New MessagesSubject: Landmining the cracker's playing field
From: Daniel Pfeiffer (Daniel.Pfeiffer@START.de)
I was sometimes on the verge of cancelling my subscription because of the lack of quality of some articles. The hoax about password-secured shell scripts some months back topped it all -- I hope no beginning sysadmin fell for that all too easily circumventable "security". Focus on Linux got you back some sympathies, though it's not what all sysadmins need foremost. But now -- congratulations! - The September issue is neat, especially the part about landmining system commands. Since most of us don't have sources, the wrapper variant would have deserved a little more attention. Especially pointing out that hiding would be achieved by putting the originals into a directory with only the x-bits set, maybe even an unguessable subdir thereof. Calling it without letting on the uninitiated is tricky: If you call it by absolute path, that's visible in ps -f. If you tack it onto the front of $PATH, it would be visible in all commands that offer a shell escape. You shouldn't then allow calling a system call tracer (truss/strace), which would show the precise exec() call. Since many systems have readable executables, the name of the hidden directory should not be stored within a static string, but rather be constructed from single characters at run time.
Greetings Daniel,
I'm glad you enjoyed my article. Since your letter to the editor specifically mentioned my piece, the editor was kind enough to forward your message to me so that I could respond to you in person.
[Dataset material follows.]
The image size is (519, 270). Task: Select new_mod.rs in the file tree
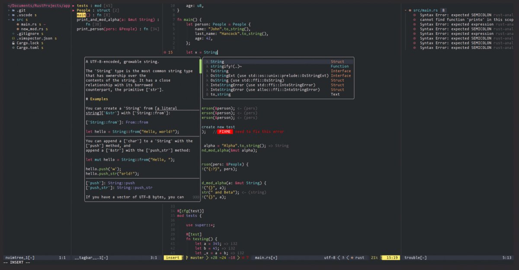tap(33, 29)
Let me first say that systems administrators without source code or a more in-depth knowledge of programming do indeed have it harder when it comes to this sort of booby-trapping, but I think that can be said of pretty much anything related to computer security. My article certainly did not cover a comprehensive security plan, and was far, far from describing all that I would do to harden an exposed critical system. There's a very long checklist to go through when hardening a system: redoing all of the system permissions, proper logging, setting up constant monitoring programs, and removing all nonessential binaries, directories, files, and configuration entries, to name a very few. In my opinion, when a systems administrator finishes hardening an exposed system, it should look very little like what came off the install media. My article was meant to target a very specific instance: how to catch crackers when your properly hardened system has already been compromised. I think that most of your concerns deal more with the hardening process than the landmining one, but I'll address your points individually.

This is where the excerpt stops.